On 7/28/23 00:34, Xiao Zeng wrote:


Does that work for you?
I'm going to look at 3/5 today pretty closely.  Exposing zicond to
mov<node>cc is something we had implemented inside Ventana and I want to
compare/contrast your work with ours.

What a coincidence!
Zicond is a direct descendant of xventanacondops. The only notable difference is in their encodings.



What I like about yours is it keeps all the logic in riscv.cc rather
than scattering it across riscv.cc and riscv.md.

Yes, when I use enough test cases, I cannot find a concise way to optimize
all test cases. When I enumerated all possible cases in the mov<mode>cc
function of the RISC-V backend, I found a method that satisfied me, which
is the method in patch [3/5].
I got pulled away to another task yesterday, so didn't get as far as I wanted. The biggest inight from yesterday was determining that some of the cases you're handling in riscv_expand_conditional_move were things we were doing inside ifcvt.cc.

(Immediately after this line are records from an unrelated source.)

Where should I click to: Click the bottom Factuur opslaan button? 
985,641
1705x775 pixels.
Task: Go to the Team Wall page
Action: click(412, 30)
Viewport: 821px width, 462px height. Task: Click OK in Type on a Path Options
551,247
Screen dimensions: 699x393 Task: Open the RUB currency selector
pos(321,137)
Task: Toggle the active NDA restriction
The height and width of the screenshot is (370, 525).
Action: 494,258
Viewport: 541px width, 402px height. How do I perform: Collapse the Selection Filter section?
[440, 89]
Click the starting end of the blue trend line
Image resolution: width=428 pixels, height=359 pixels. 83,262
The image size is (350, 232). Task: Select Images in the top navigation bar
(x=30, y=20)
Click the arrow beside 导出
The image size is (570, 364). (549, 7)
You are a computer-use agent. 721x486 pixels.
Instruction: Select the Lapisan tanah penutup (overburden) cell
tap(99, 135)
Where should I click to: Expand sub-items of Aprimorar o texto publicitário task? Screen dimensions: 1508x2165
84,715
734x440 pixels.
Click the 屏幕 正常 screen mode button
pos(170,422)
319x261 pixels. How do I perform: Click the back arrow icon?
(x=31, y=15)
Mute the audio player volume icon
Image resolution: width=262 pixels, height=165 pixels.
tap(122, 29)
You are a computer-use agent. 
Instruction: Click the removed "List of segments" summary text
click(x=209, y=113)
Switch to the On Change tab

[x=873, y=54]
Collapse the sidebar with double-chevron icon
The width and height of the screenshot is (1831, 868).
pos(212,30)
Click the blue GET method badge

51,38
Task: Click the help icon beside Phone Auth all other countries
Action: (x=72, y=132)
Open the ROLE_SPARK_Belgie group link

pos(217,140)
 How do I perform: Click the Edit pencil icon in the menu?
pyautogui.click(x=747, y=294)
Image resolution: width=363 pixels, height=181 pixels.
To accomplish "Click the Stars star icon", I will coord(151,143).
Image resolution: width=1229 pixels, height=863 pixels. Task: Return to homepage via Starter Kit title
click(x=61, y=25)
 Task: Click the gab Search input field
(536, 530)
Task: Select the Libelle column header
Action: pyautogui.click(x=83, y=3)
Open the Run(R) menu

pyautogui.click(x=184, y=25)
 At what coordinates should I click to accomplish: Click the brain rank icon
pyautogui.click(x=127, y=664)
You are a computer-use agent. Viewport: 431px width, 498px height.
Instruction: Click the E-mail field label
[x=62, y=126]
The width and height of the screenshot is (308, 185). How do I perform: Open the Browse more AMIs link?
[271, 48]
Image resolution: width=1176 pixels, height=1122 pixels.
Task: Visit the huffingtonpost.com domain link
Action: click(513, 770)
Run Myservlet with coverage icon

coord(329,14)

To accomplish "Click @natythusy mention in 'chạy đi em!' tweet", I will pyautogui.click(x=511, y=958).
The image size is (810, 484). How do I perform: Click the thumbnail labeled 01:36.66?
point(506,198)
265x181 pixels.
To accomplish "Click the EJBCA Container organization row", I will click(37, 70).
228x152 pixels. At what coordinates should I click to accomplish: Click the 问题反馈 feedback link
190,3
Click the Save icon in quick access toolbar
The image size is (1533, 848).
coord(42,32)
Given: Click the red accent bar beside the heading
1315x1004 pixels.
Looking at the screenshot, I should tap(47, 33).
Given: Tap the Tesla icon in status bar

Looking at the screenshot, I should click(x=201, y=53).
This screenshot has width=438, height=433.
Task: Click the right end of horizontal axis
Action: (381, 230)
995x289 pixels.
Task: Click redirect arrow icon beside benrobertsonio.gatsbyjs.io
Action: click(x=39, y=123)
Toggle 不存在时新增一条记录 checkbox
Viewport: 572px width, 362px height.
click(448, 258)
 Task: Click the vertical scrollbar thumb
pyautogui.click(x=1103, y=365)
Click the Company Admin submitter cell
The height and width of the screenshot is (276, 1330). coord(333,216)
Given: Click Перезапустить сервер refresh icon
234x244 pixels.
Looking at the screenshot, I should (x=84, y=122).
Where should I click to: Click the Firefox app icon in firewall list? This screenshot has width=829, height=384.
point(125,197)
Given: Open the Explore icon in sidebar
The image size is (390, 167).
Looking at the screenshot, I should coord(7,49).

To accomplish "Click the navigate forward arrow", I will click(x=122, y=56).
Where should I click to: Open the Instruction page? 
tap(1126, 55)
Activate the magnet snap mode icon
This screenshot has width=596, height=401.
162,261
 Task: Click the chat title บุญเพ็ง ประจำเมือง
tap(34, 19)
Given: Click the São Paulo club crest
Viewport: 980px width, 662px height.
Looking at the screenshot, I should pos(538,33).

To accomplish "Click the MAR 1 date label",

The difference is likely because the initial work on zicond here was primarily driven by changes to ifcvt. It was only after evaluating that initial implementation that we started to the effort to use zicond at RTL expansion time.

I could make a case for either approach, but the more I ponder them the more I'm inclined to go with something like yours. We want to capture the cases implementable as a conditional move as early as possible in the RTL pipeline rather than relying on ifcvt to catch it later. It also avoids polluting ifcvt with transformations that are only likely needed on risc-v.




If it's just for the Zicond instruction set, is it necessary to make judgments
outside of eq/ne? After all, it does not support comparison actions other
than eq/ne. Of course, it is also possible to use a special technique to use
Zicond in non eq/ne comparisons.
It's not necessary, but it's definitely helpful to cover the other conditions. In fact, we can even cover a variety of fp conditions by utilizing the sCC type insns.


So what I'm looking at for patch #3 is to split out the costing bits into its own patch which can go forward immediately. THen continue evaluating the best way to handle unifying the expander/canonicalization code. Your testcases in patch #3 are particularly helpful to make sure we're not missing cases.